In her studio she has a collection of 16 bowls with Tingshyas bells. This set is from Nepal where the best quality bowls for sound healing – called Full Moon Singing Bowls – are made.

The long and deep vibrations of the singing bowls are due to the composition of metals they are made from. The bowls are hand-made by the light of a full-moon in Nepal. Hong Menea

The Full Moon bowls are made by hand on the night of a full moon. Dufrenne says that this enhances them by imbuing their vibrations with moon energy.

These singing bowls are chosen carefully by the sound healers who listen to them in order to find bowls with the best healing properties.

Dufrenne says that the long and deep vibration of the bowls is due to the combination of seven metals: gold, silver, mercury, iron, copper, tin and lead.

She also says different tools can be used to perform sound healing like gongs, tuning forks and even the voice.

“I use singing bowls also known as Himalayan Singing Bowls. So I practice singing bowl sound healing, but there are other kinds,” she says.

When performing a healing session she says she normally starts out by asking her students some questions about how they are feeling.

“First I want the client to feel comfortable and I talk to them to get a sense of their mood and their health,” she explains.

Then she has them lie down on their back or on their belly and she places the singing bowls around them and starts the bowls singing in different combinations by striking them like a bell.

“I begin by creating a sound wall around them to isolate negative or external energy and then I place the bowls around the body in particular locations due to the nature of the chakras and the body organs related to them.

She says she also places the bowls directly on a person’s body depending on the situation and that person’s needs.

“Then I balance their chakras and read their aura. After the session I ask the client about what they experienced and I tell the client about what I observed and give advice on which energies they need to focus on for further healing in their daily life,” she says.

Dufrenne says that according to the training she received in India sound healing works via something called the “law of vibration” which states that everything in the universe moves and vibrates and everything therefore has its own vibrating frequency.

She says that a healthy body vibrates at around 68-72 MHz and that when people are ill or stressed it creates an imbalance in the cells or organs and this makes people vibrate at a frequency of 60 MHz or lower.

Dufrenne believes that by using singing bowls you can increase the vibration frequency in people’s bodies and that this produces beneficial changes by clearing “energy blockages” which facilitates both physical and mental healing.

She says it can reduce stress, stabilises mood, lower blood pressure, improve quality of sleep and treat mental illness.

Dufrenne says she continues to build on her skills by reading books and performing healings on a regular basis as well as by gathering feedback from her clients to better understand what they find most beneficial to them.
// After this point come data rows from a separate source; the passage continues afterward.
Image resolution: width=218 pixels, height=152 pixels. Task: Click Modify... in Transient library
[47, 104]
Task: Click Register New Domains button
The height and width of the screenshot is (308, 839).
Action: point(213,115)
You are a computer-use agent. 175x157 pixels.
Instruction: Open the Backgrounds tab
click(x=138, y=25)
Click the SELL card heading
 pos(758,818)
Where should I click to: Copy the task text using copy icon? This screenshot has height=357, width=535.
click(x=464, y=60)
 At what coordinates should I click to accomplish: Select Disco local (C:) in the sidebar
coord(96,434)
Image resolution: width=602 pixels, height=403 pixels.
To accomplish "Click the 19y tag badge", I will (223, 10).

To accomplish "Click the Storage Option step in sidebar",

And having spent the past two years doing sound healing sessions she has received an ample amount of feedback from clients and it has been overwhelmingly positive.

“People just love how it feels! I have a lot of regular clients. It’s an experience that you have to go through in order to understand it,” she says.

She says that most people who try it end up being repeat customers chiefly because they find it very relaxing, but it’s also a fun and unique experience.

“It takes you deep into yourself. What you will find there – within you – only you will know. It opens up so many possibilities – more than you will ever know,” she says.

Sound Healing Therapy at her studio is $35 for one person and $55 for couples. Sessions at the client’s home start at $55.